(Saved data entries)
= = =

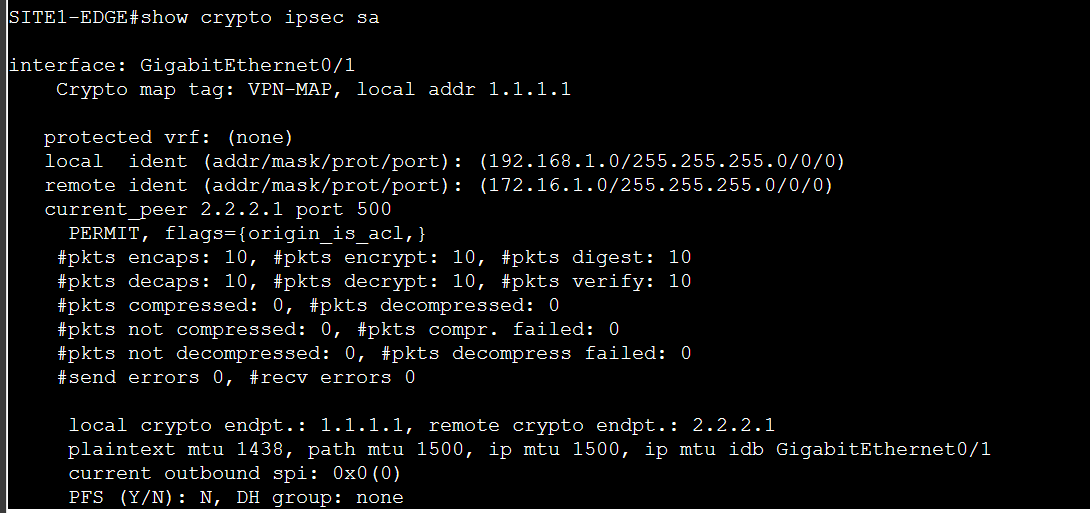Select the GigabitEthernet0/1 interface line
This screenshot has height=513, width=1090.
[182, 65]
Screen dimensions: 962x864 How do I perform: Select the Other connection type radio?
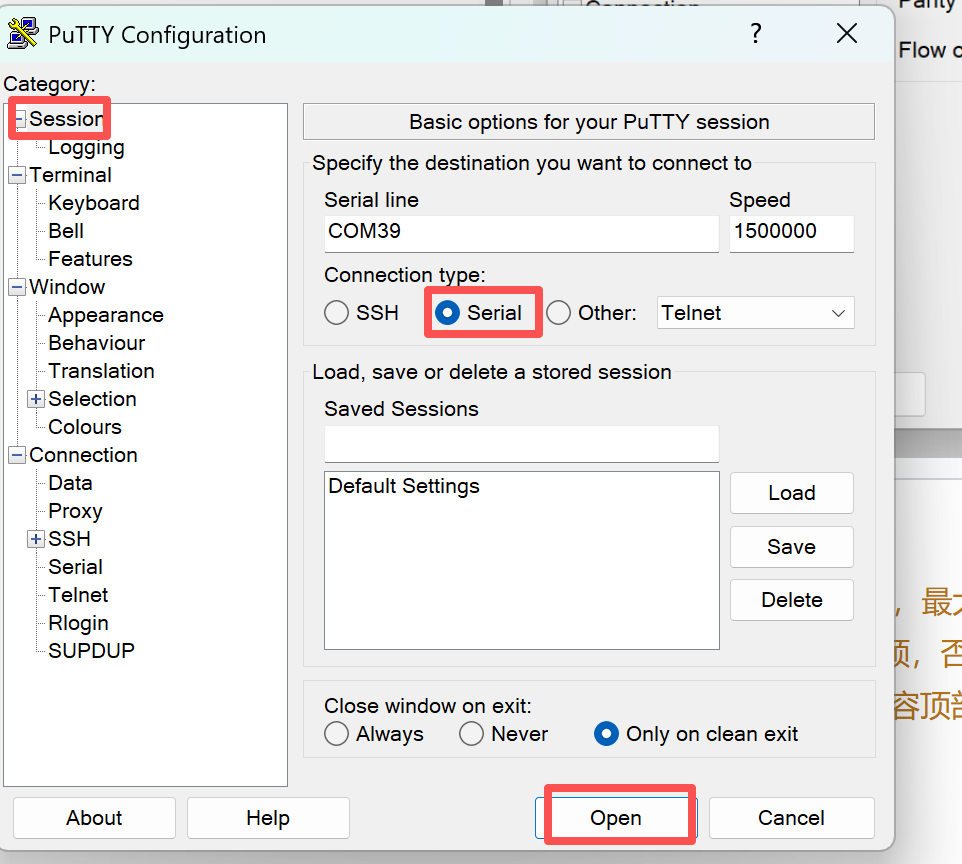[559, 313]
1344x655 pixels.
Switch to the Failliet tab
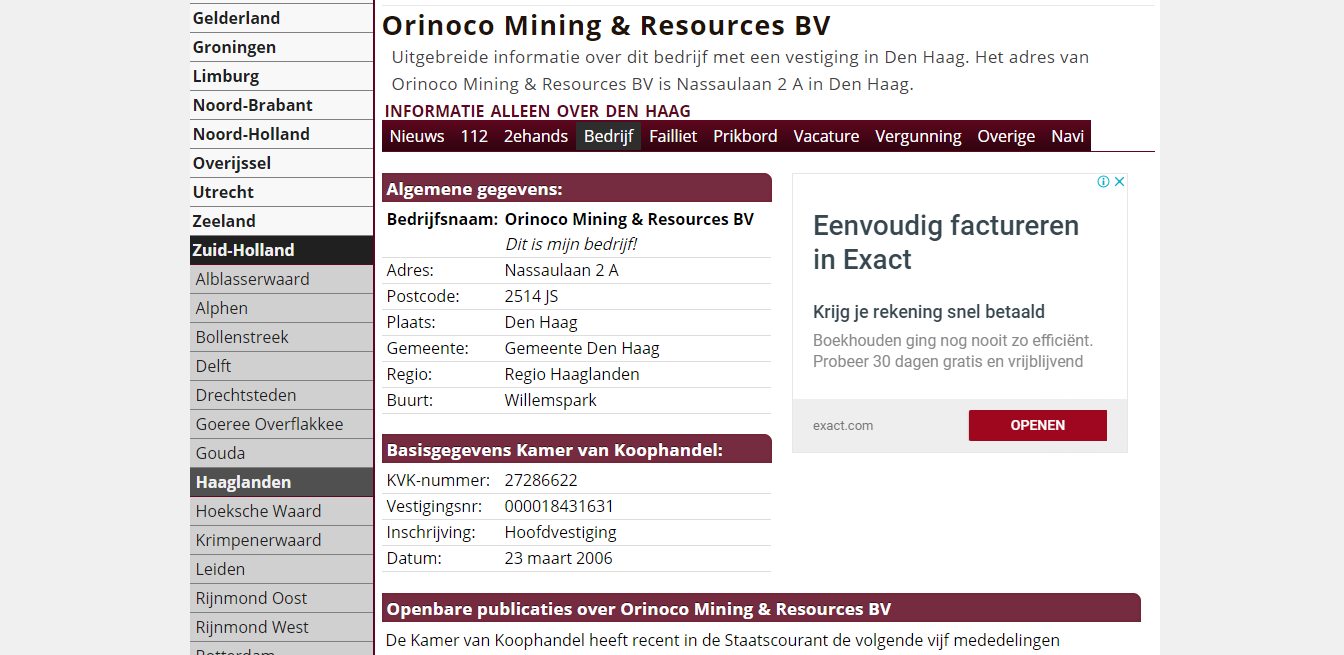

= = =

Only the lines from the line with "Screen dimensions: 962x864" to the end of the records should be repeated, exactly and without pictures.

#### [Response]
Screen dimensions: 962x864 How do I perform: Select the Other connection type radio?
[559, 313]
1344x655 pixels.
Switch to the Failliet tab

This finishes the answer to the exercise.